Trimble seeks the limits

The First Minister of Northern Ireland and leader of the Ulster Unionists, Mr David Trimble, presides over his party's annual…

The First Minister of Northern Ireland and leader of the Ulster Unionists, Mr David Trimble, presides over his party's annual conference this weekend at the Killyhevlin Hotel, near Enniskillen. The venue has significant resonances. Almost 12 years after the Remembrance Day massacre, Enniskillen remains for unionists the primary symbol of the IRA's sectarian war against their community. The Killyhevlin Hotel itself has been reconstructed from the aftermath of a dissident republican bombing. It will take some courage for Mr Trimble to stand up in such a venue this weekend and ask his party to back him in seeking to find a formula that allows Sinn Fein into government while the IRA's arsenal remains intact. It is likely that there will be acrimonious words and possibly angry scenes. But Mr Trimble appears to be determined to push to the outer limits of the possible in order to get an executive up and running. When Sinn Fein spokesmen criticise him for allegedly failing in his responsibilities under the Belfast Agreement, it is worth recalling just how far the unionist leader has come. Before the signing of the agreement it was considered unthinkable in both governments that Sinn Fein could be in any administration without prior IRA disarmament. The Taoiseach, President Clinton and Mr Blair have all, at various times, insisted that it is a prerequisite. Sinn Fein says it cannot deliver, that the agreement makes no such precondition and that it sets no start-date for decommissioning. Reasonable people would argue that since it does, however, set a finishing date - May 2000 - it must start sometime. But as far back as his Nobel acceptance speech in Olso, Mr Trimble recognised the ambiguities and offered to be flexible in linking decommissioning with the establishment of the executive. The answer from the IRA was a series of statements that it would never decommission.

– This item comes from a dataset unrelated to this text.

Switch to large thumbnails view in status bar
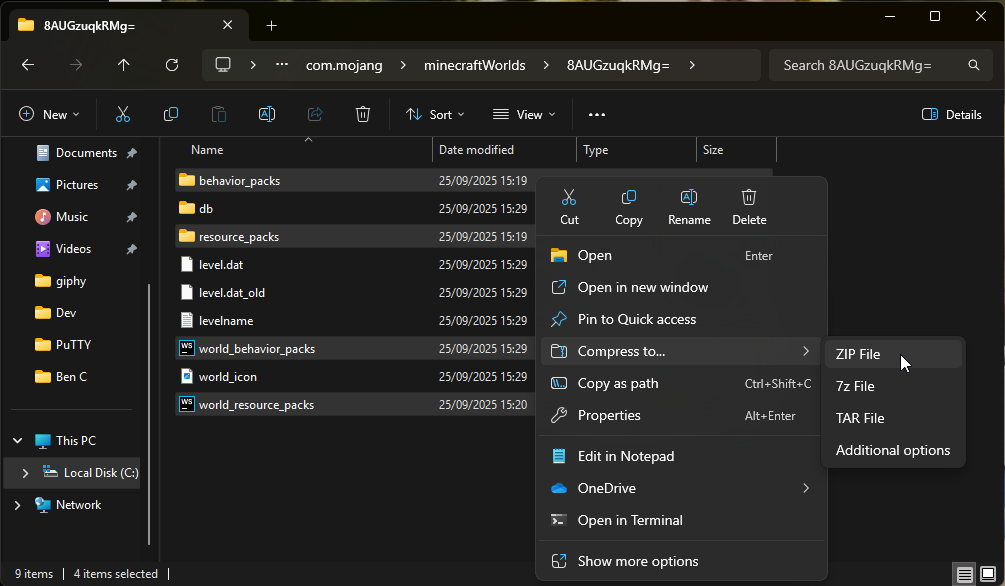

In March Mr Trimble advanced the idea that the republicans and the unionists should "jump together" - that IRA decommissioning and the establishment of an executive should be simultaneous. Sinn Fein and the IRA could give no undertakings on this either. Now, with Senator Mitchell presiding over the last-chance "review" of the agreement, unionists are yet again pushing out the limits of flexibility. Dr Esmond Birnie has suggested that if an executive were to be brought into existence, Sinn Fein members should commit themselves to withdrawing if the IRA then refuses to move on decommissioning. Somewhat similar "failsafe" proposals have been advanced in the past by Mr John Hume and Mr Seamus Mallon. Dr Birnie insists that he is speaking personally, but there can be little doubt that he is probing for possibilities.

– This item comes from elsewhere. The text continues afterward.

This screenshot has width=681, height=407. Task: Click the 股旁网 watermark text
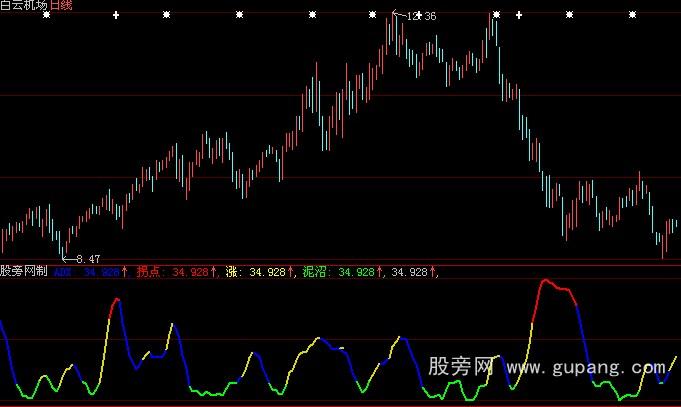(x=463, y=368)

The response of Sinn Fein and the IRA to the unionists' evident desire to secure an accommodation is at best unclear, at worst malevolently ambiguous. Dr Birnie quoted Mr Martin McGuinness as saying that if an executive were set up "all parties" would have a collective responsibility to get rid of guns and that "Sinn Fein would play a positive role in that respect". This may be well-intentioned, but it is regarded by many unionists as more of the casuistry which has seen the nationalist community secure a wide range of gains from the agreement while giving nothing in return. If Senator Mitchell's review is to succeed it will require two things: a unionist willingness to proceed with the establishment of an executive without a prior start to decommissioning; and clarity and commitment by those who lead the republican movement to the elimination of paramilitary weaponry, under the supervision of General John de Chastelain. It is evident that Mr Trimble is anxious and willing to do what is required of him. It is not at all clear that the same can be said for the republicans.